Social Security Disability SSD Application Mistakes

Social Security Application Mistakes

Over two million people apply for Social Security benefits annually, but up to 70% of those applications are rejected by the Social Security Administration.  Some of the most common mistakes occur because people try too hard to gain their SSDI eligibility.  Oftentimes, applicants do not follow the prescribed course of treatment in the hope that they will seem more “disabled” when the Social Security inspector pays a visit.  This can cause an application to be rejected immediately.

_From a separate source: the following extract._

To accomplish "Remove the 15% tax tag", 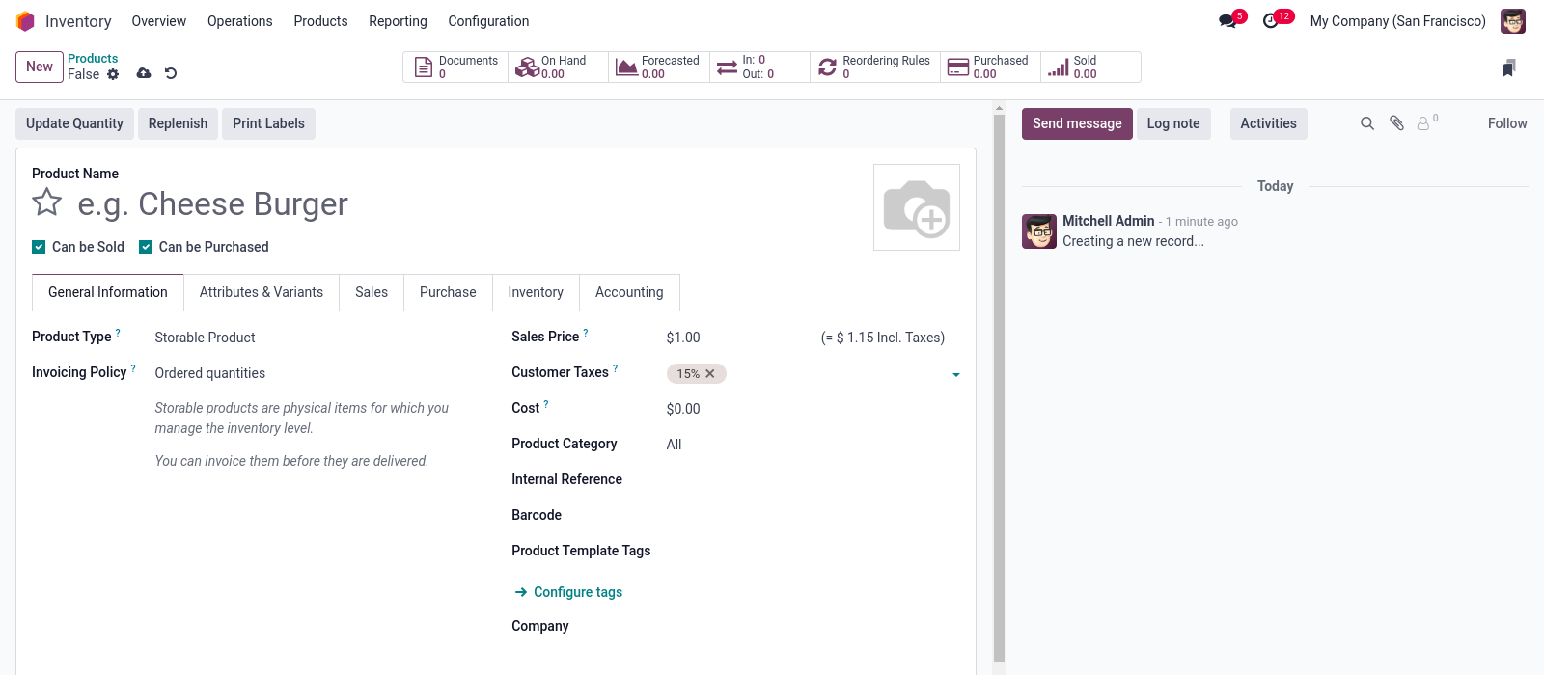I will click(710, 374).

Other common mistakes include:

  • Applicant continues to collect unemployment insurance while he is waiting for his application – Although you can technically collect unemployment while also applying for disability insurance, the Administrative Law Judge that may later review your case can use your acceptance of unemployment benefits as a factor that you are able-bodied and willing to perform work. This may preclude you from having your claim accepted.
  • Applicant maintains employment while applying for disability – You cannot make more than the limit for Substantial Gainful Employment and qualify to receive benefits. Therefore, you may have to quit your job in order to qualify to receive Social Security Disability.
  • Not hiring a Social Security Disability lawyer – Many applicants mistakenly believe that they cannot afford a competent attorney and try to complete the complex application process themselves. However, many attorneys accept these types of cases on a contingency fee so that you only have to pay them when you win your case. If your claim is not successfully approved, you do not owe attorney’s hourly rates.
  • Not seeking assistance from a healthcare professional when an applicant experiences medical or emotional problems – The basis of a Social Security Disability application is that a person has a severe condition that affects his everyday life. If you have not documented your condition properly, it may be difficult for you to prove the extent of your injury or illness.
  • Not describing mental conditions on the Social Security Disability application – When you complete your application, it is imperative that you list all symptoms that you have so that the physician can make an informed evaluation of your condition based on the available information.
  • Not taking prescribed medication or following the doctor’s treatment plan – You must be able to prove that your disability cannot be cured by following the doctor’s treatment. If you do not follow his orders, you are counteracting this presumption.
  • Not changing doctors when one is uncooperative – Some physicians are too busy to take an individual approach with their patients. If your doctor does not seem to be concerned about your health or overlooks important symptoms, it may be time to switch physicians.
  • Not following up with the application – A claim can take months and even years to complete. Along the way, papers can get lost, telephone numbers can change, notes can go missing and a variety of other human or technological problems can arise. Call in regularly to check the status of your case.
  • Not appealing on time – You have strict deadlines to file an appeal. Not filing in time can bar you from having your appeal heard or your claim approved.
  • Not preparing for an Administrative Law Judge hearing – This proceeding is very important and usually requires the assistance of an individual who is skilled in the litigation process.
  • Applicant applying for disability benefits before being diagnosed with a disability or disabling condition
  • Not having enough evidence to prove disability

All of these mistakes and more can be avoided with the counsel of an experienced Social Security Disability Attorney.